Abstract

The purpose of the current study was to determine the effect of a locally administered nonselective β-adrenergic antagonist on sweat gland function during exercise. Systemically administered propranolol has been reported to increase, decrease, or not alter sweat production during exercise. To eliminate the confounding systemic effects associated with orally administered propranolol, we used iontophoresis to deliver it to the eccrine sweat glands within a localized area on one forearm prior to exercise. This allowed for determination of the direct effect of β-adrenergic receptor blockade on sweating during exercise. Subjects (n = 14) reported to the laboratory (23 ± 1°C, 35 ± 3% relative humidity) after having refrained from exercise for ≥12 h. Propranolol (1% solution) was administered to a 5-cm(2) area of the flexor surface of one forearm via iontophoresis (1.5 mA) for 5 min. A saline solution was administered to the opposing arm via iontophoresis. Each subject then exercised on a motor-driven treadmill at 75% of their age-predicted maximal heart rate for 20 min, while sweat rate was measured simultaneously in both forearms.
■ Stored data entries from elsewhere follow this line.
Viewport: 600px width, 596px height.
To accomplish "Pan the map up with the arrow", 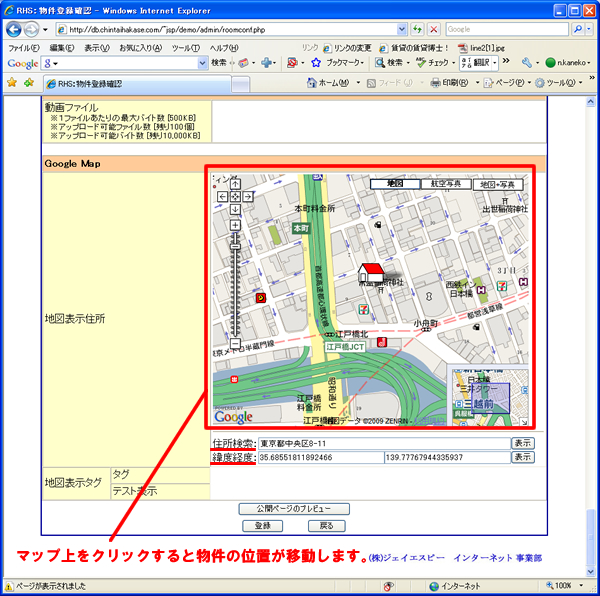I will [x=235, y=184].
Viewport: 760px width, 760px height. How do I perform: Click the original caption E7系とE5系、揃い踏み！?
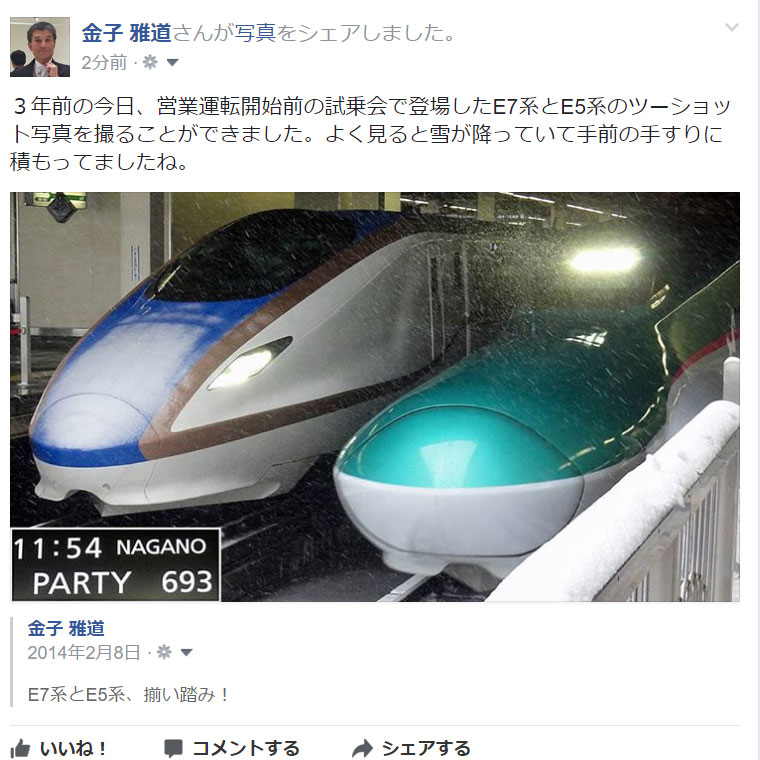click(128, 695)

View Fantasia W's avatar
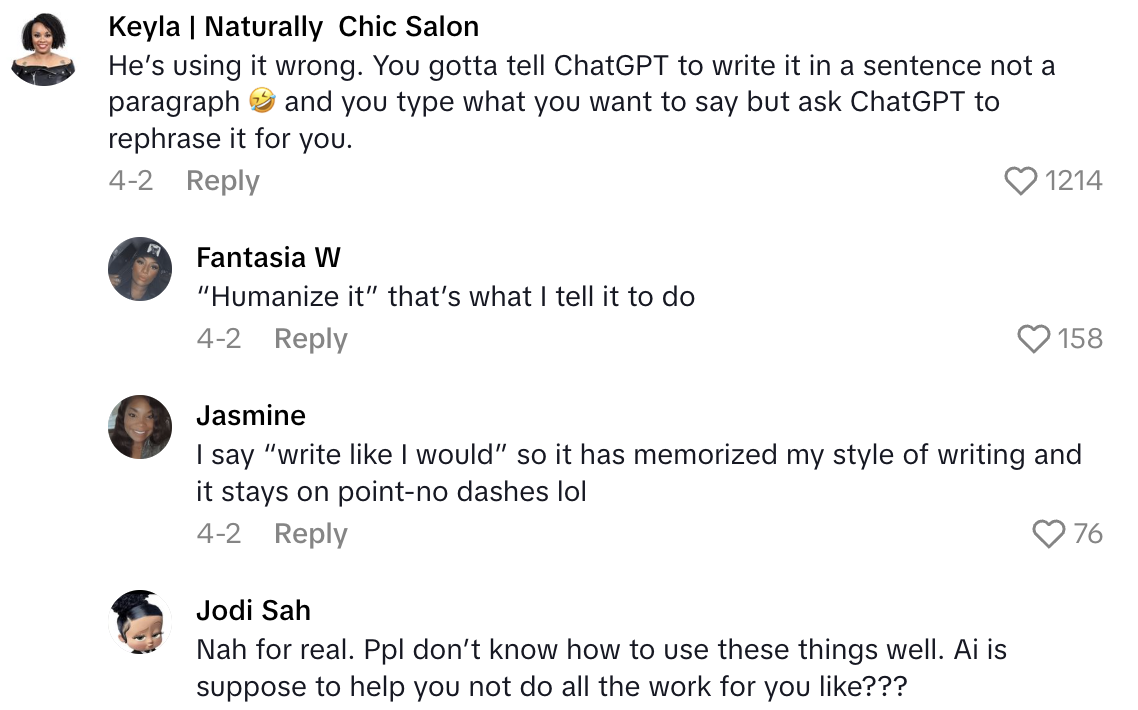coord(140,268)
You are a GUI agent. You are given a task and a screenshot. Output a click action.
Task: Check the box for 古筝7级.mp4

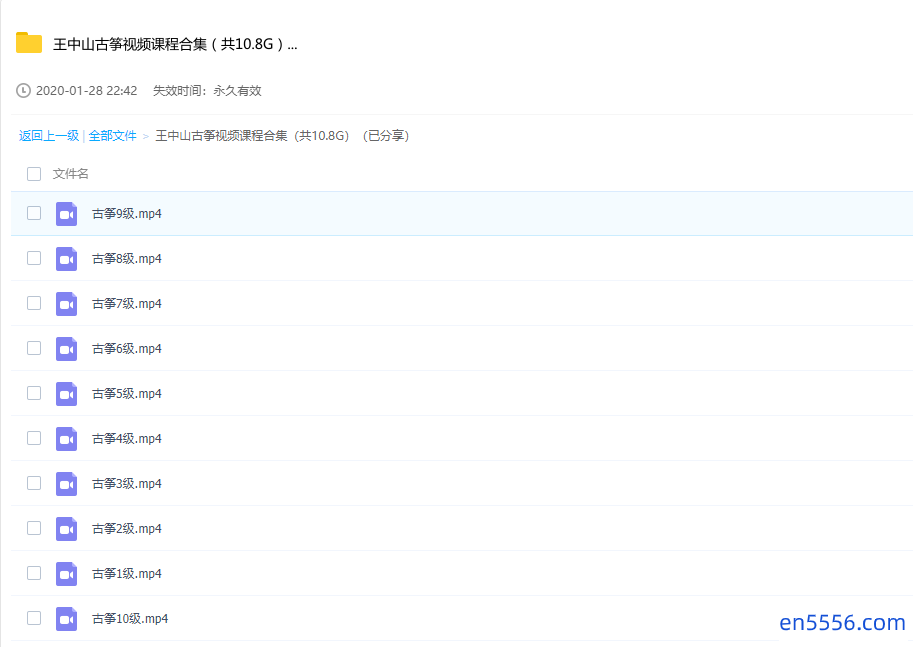(34, 303)
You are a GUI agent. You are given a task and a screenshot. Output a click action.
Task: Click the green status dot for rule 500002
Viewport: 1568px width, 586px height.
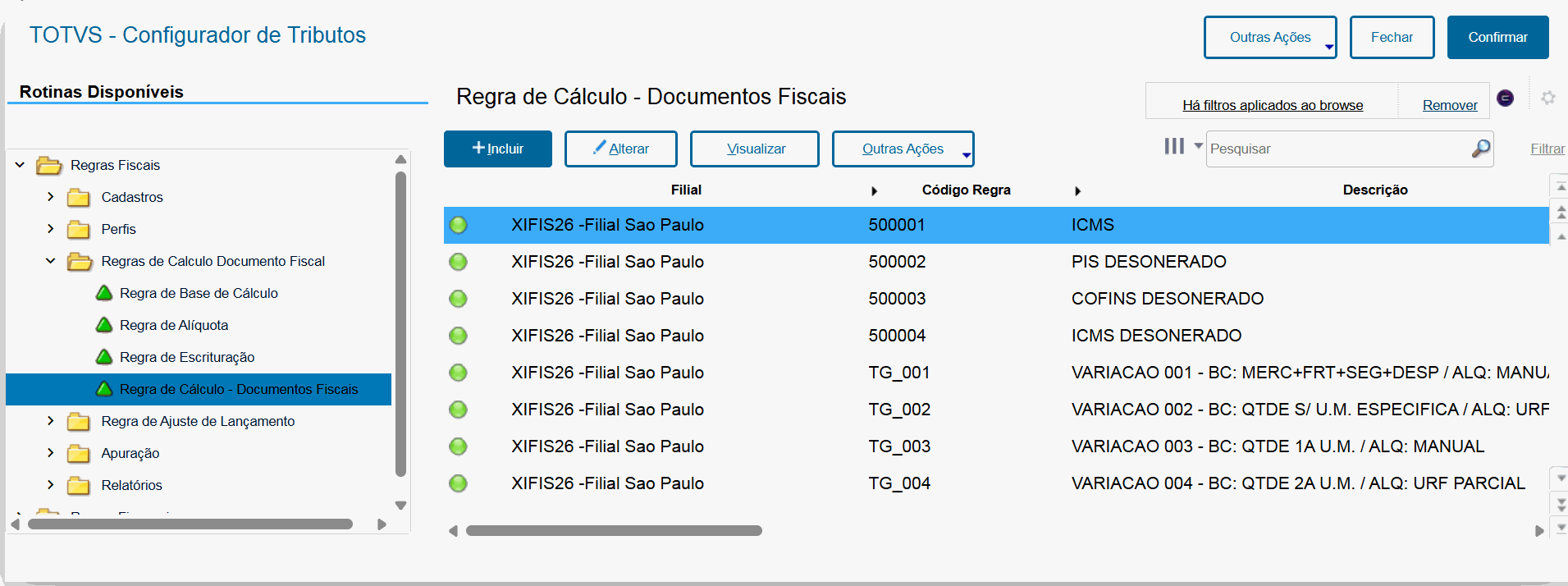[458, 262]

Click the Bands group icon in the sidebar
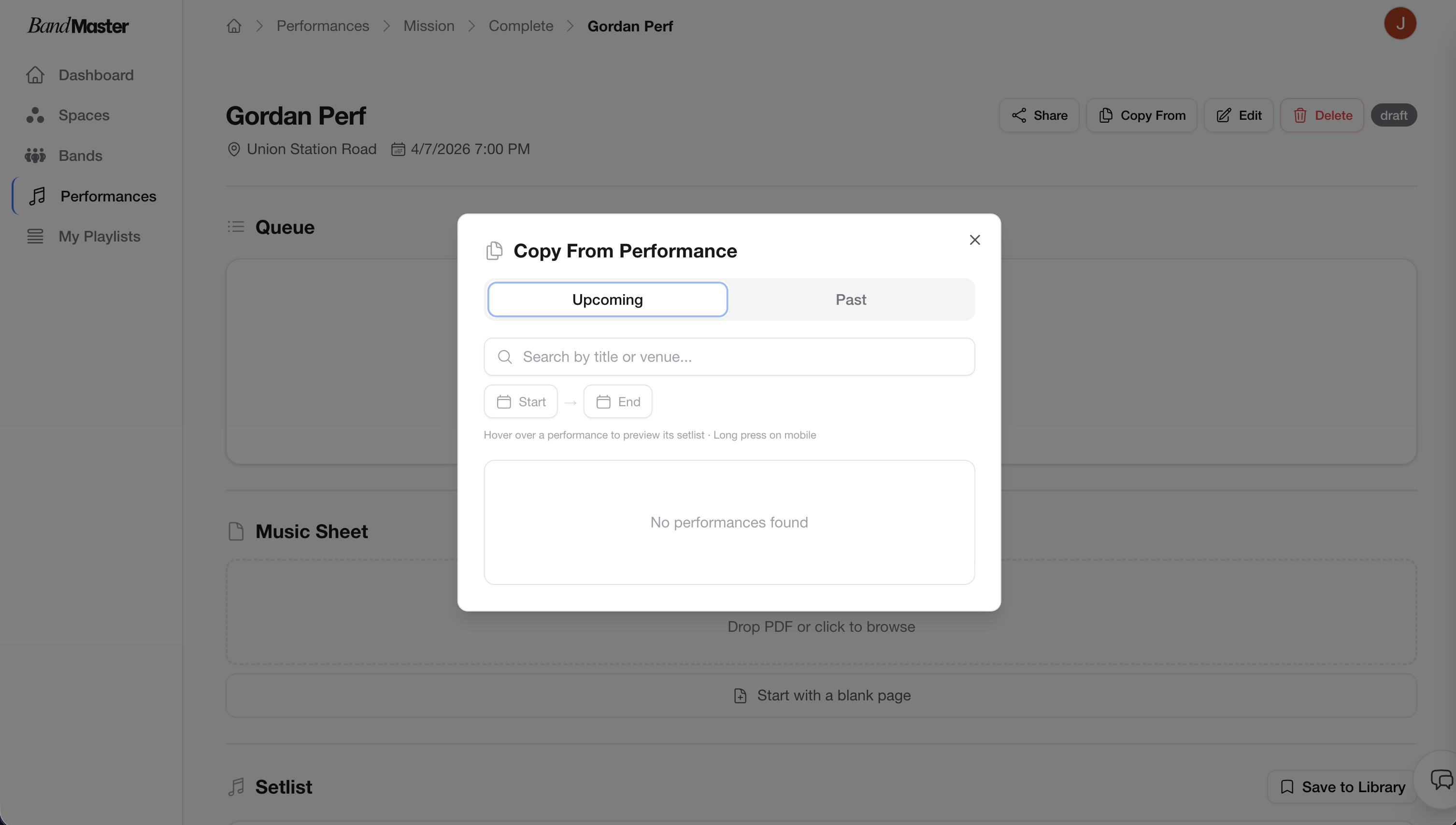click(x=35, y=156)
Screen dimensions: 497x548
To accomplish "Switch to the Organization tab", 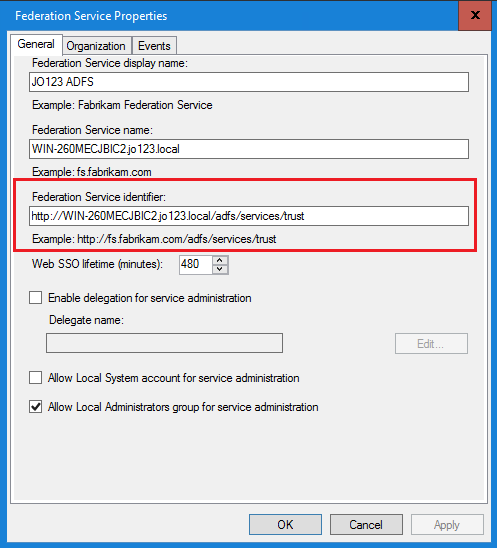I will click(97, 46).
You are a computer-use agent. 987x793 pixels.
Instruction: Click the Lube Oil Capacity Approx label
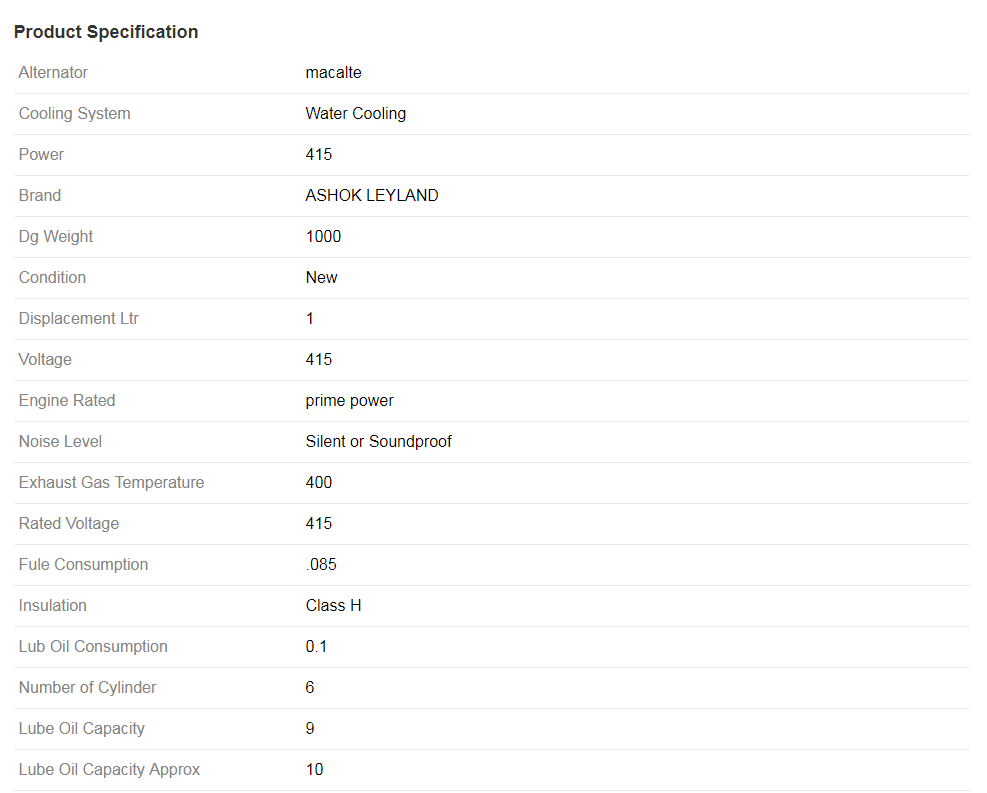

Immediately after cessation of exercise, the number of active sweat glands was measured by application of iodine-impregnated paper to each forearm. The sweat rate for the control and propranolol-treated forearm was 0.62 ± 41 and 0.60 ± 0.44 (SD) mg·cm(-2)·min(-1), respectively (P = 0.86). The density of active sweat glands for the control and propranolol-treated forearm was 130 ± 6 and 134 ± 5 (SD) glands/cm(2), respectively, (P = 0.33). End-exercise skin temperature was 32.9 ± 0.2 and 33.1 ± 0.3°C for the control and propranolol-treated forearm, respectively (P = 0.51). Results of the current study show that when propranolol is administered locally, thus eliminating the potential confounding systemic effects of the drug, it does not directly affect sweating during the initial stages of high-intensity exercise in young, healthy subjects.